Summer’s antidote to ‘COVID fatigue’

Months of following a strange new lifestyle have left people ready to break away and enjoy themselves. But summer’s pleasures can be experienced in a responsible way.

Alessandro Crinari/Keystone/via AP
A bather stands in a cooling natural stream under the Petronilla waterfall near Biasca, Switzerland, July 29.

The dog days of summer are in full swing in the Northern Hemisphere. This year that annual sense that life has ground nearly to a halt has been compounded by what some are calling “COVID fatigue.”

The pandemic’s disruption of normal activity has pushed on for five months with no end in sight. For some, a sense of isolation may have set in. Some people say they can’t remember the last time they received a hug from another human being. 

It’s one thing to hunker down at home in frosty March; but in August people want to unmask and hit the road or the beach. In recent days some 250,000 motorcycle enthusiasts roared into Sturgis, South Dakota, to celebrate their shared interest in the two-wheeled noisemakers, despite concerns that it might not be a good idea during a pandemic.

People may hold different perspectives on what are appropriate activities, but being a good neighbor doesn’t need to restrict our ability to find safe and constructive ways to feel refreshed and recharged.  

The mental health effects of the pandemic are a legitimate concern. A recent poll found a majority of Americans believe the pandemic is harming their mental health. Those deeply affected are being urged to seek counseling. 

A beginning for everyone is to reject the false choice between either a life of isolation, loneliness, and confinement, or unwise efforts to make human contact.

[Data records]:
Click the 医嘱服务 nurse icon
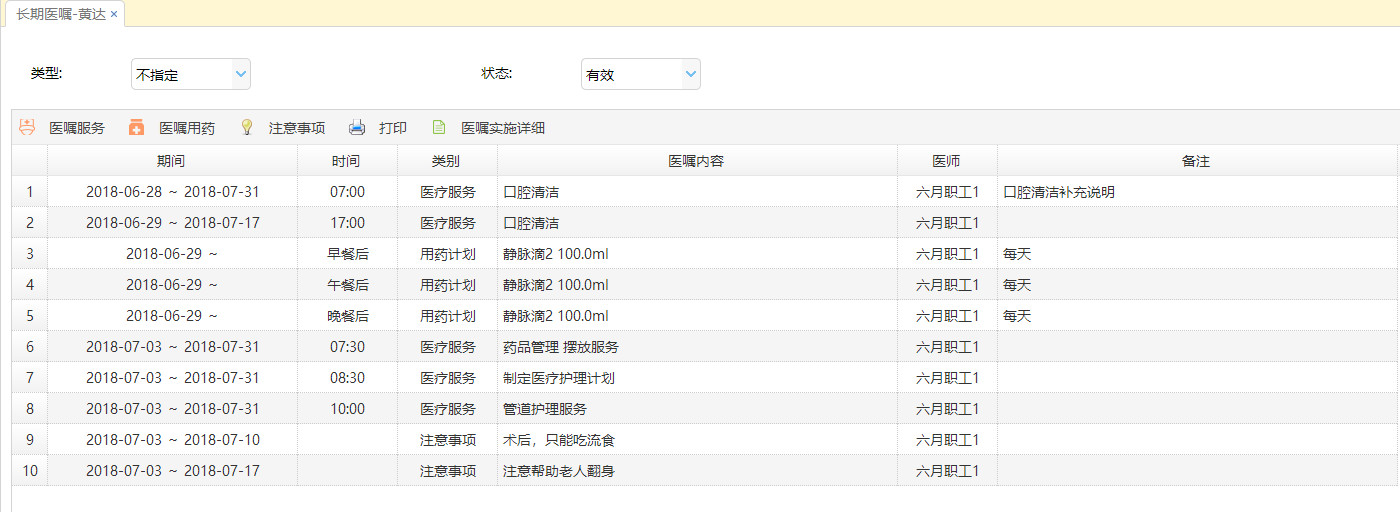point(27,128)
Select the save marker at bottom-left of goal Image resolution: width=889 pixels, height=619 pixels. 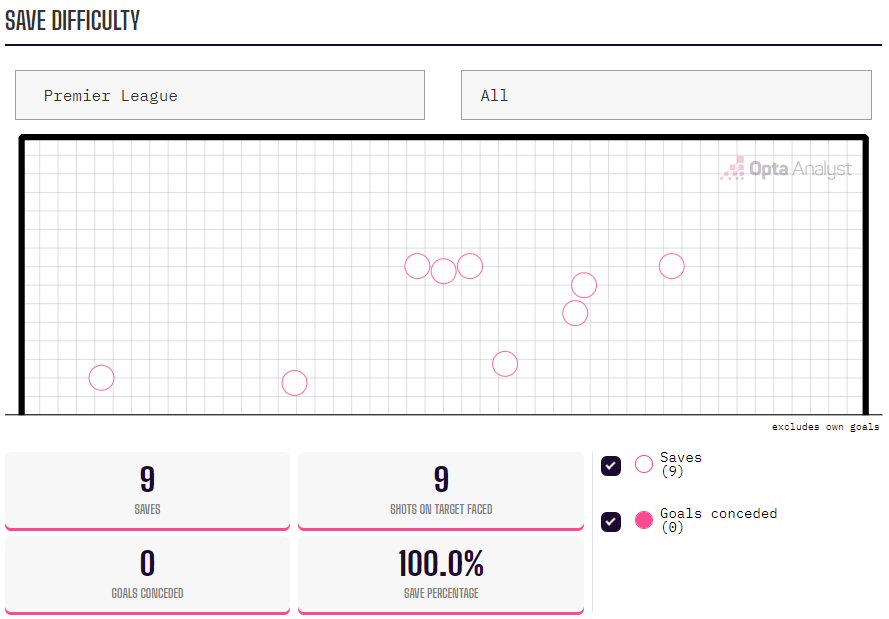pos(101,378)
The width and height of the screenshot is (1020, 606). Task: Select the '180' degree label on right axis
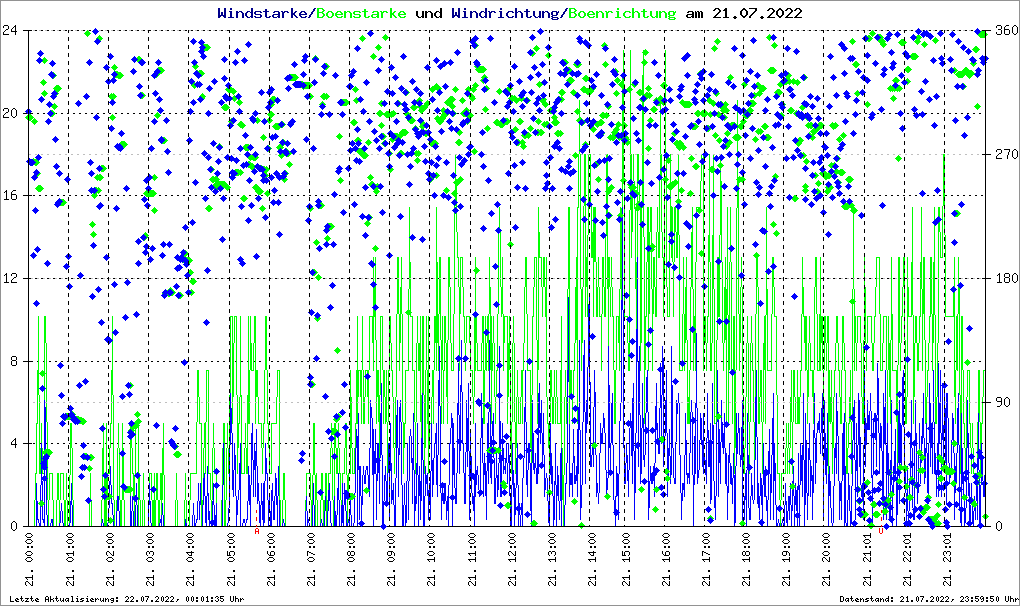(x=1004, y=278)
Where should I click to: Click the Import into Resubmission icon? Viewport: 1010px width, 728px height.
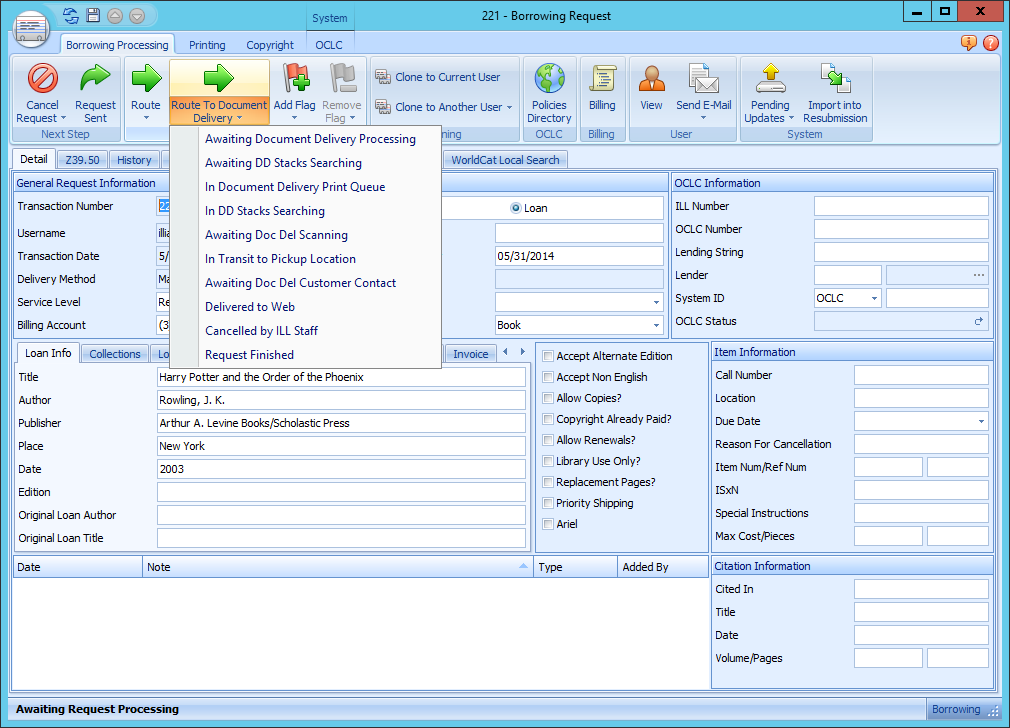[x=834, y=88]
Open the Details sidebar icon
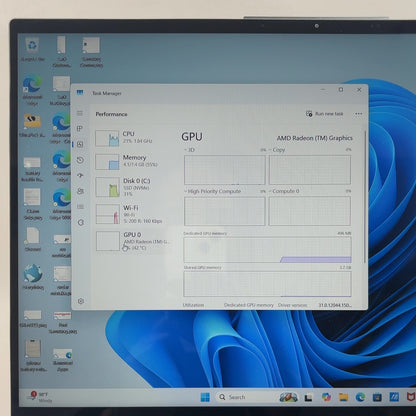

* * *

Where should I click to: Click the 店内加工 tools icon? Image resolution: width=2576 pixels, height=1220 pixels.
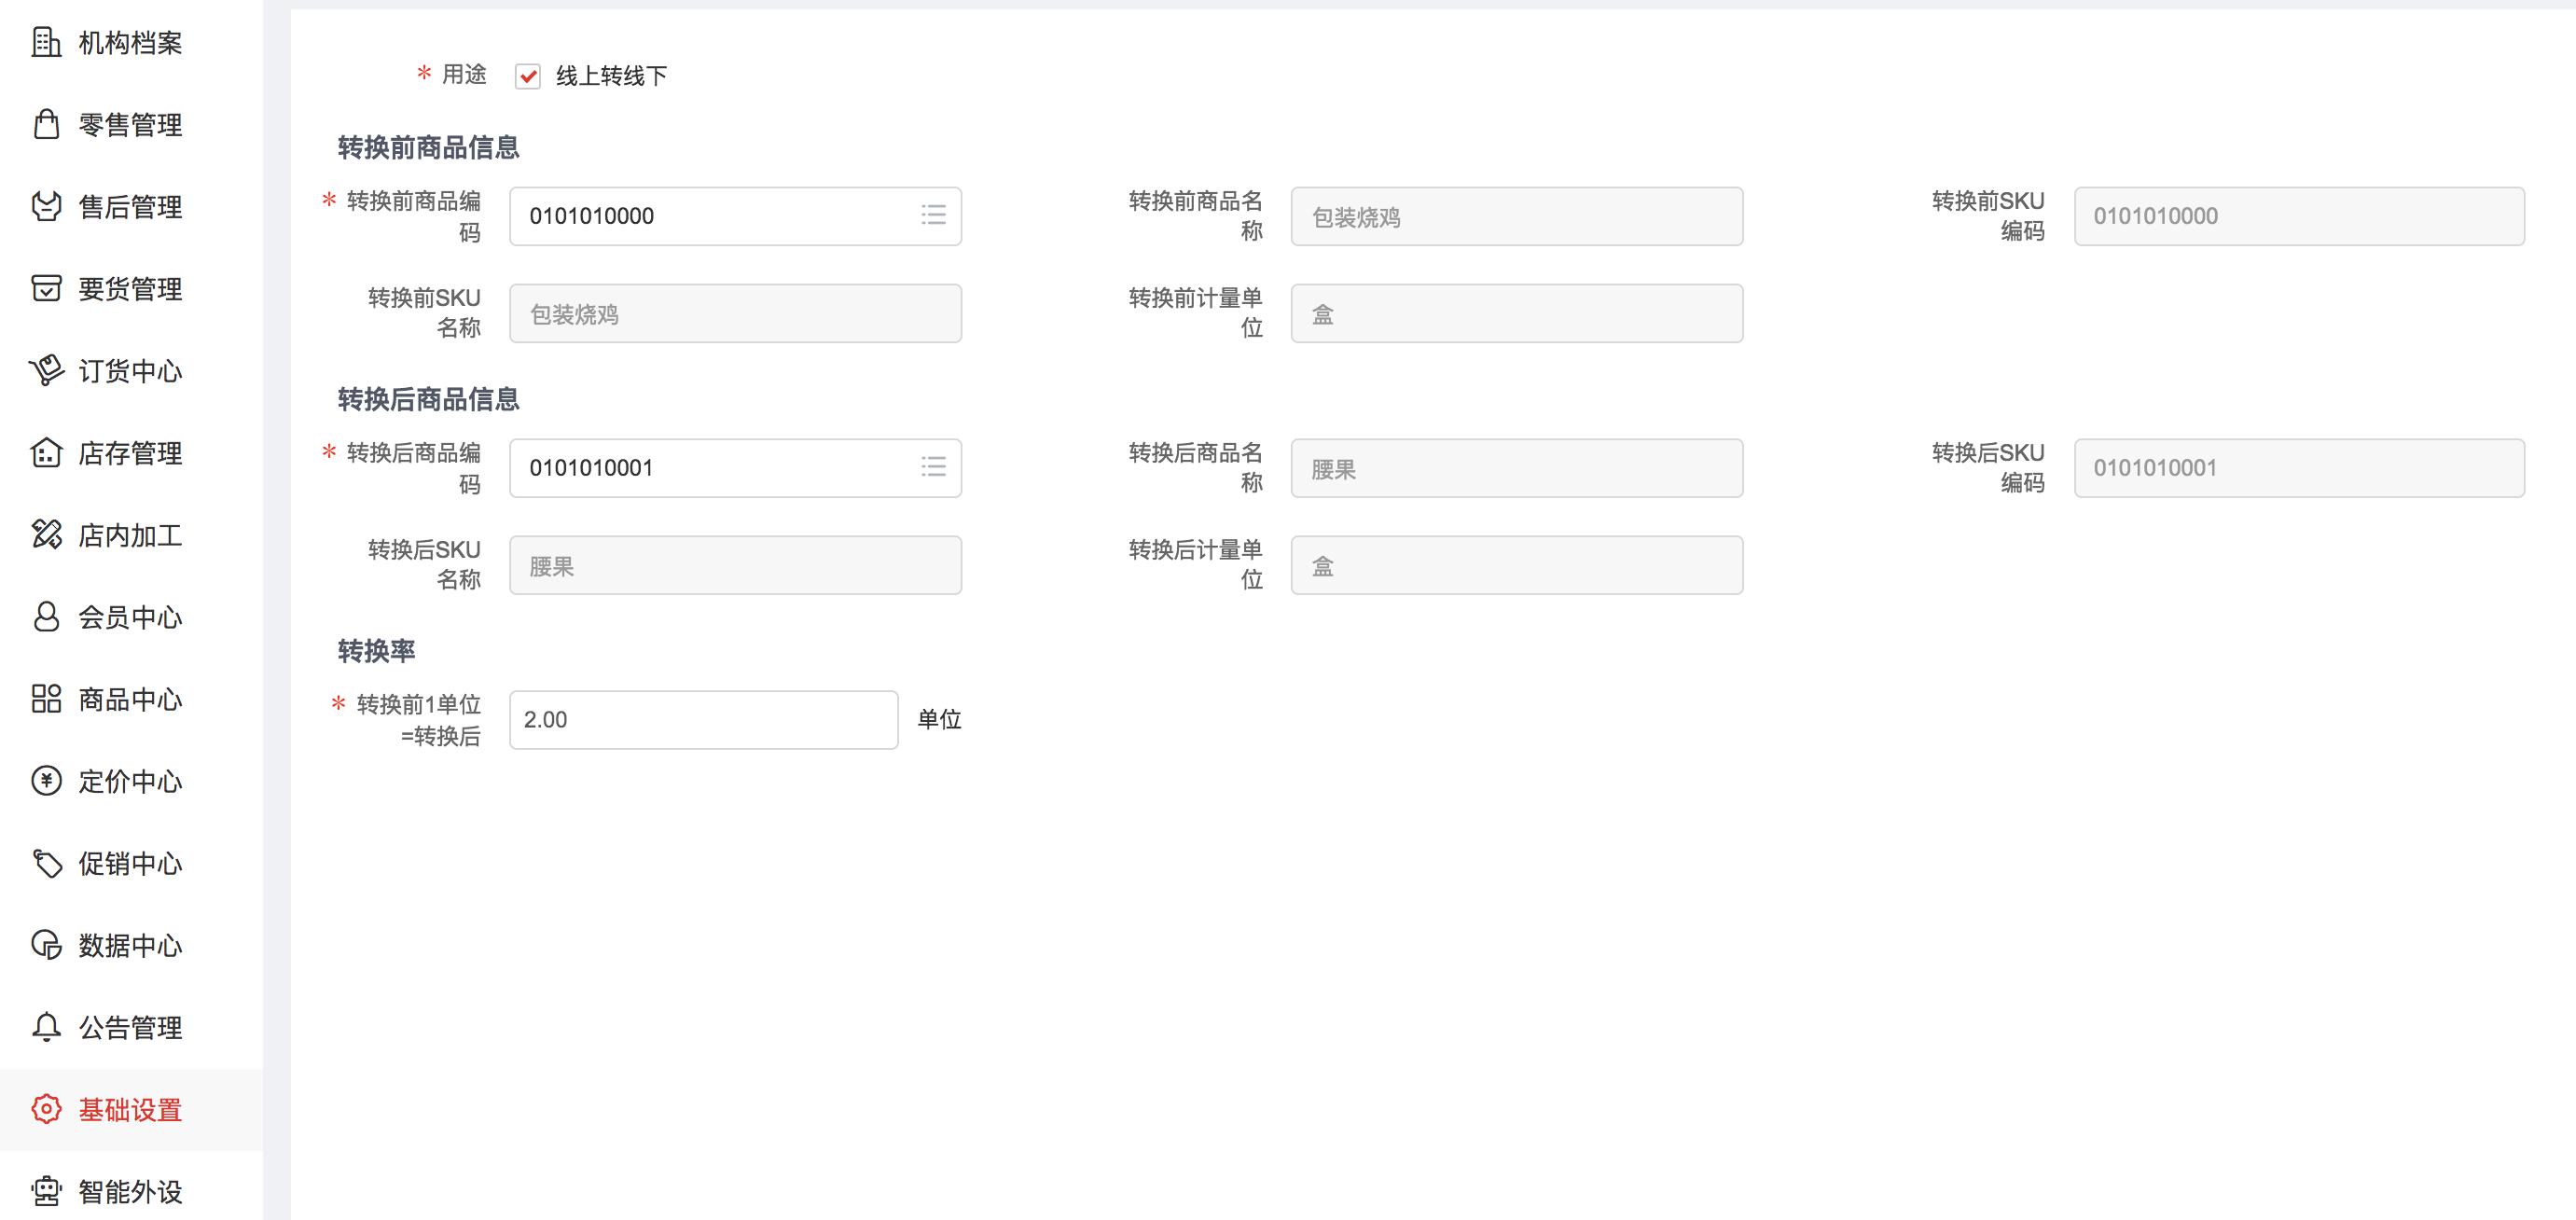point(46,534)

[Tasks to perform]:
1. Summarize the text on COVID fatigue in two sentences.
2. Reproduce the passage of the text on COVID fatigue that begins at "Months of following" and stops after "a responsible way.", switching "strange" to "peculiar".
Use only the text on COVID fatigue as your source, not the entries.

[Responses by item number]:
1. Five months of pandemic disruption, added to the usual sense of a summer slowdown, have left some people feeling isolated and eager to break away, and a recent poll found that a majority of Americans believe the pandemic is harming their mental health. Being a good neighbor need not prevent safe and constructive ways to feel refreshed, and people should reject the false choice between a life of isolation and unwise efforts to make human contact.

2.
Months of following a peculiar new lifestyle have left people ready to break away and enjoy themselves. But summer’s pleasures can be experienced in a responsible way.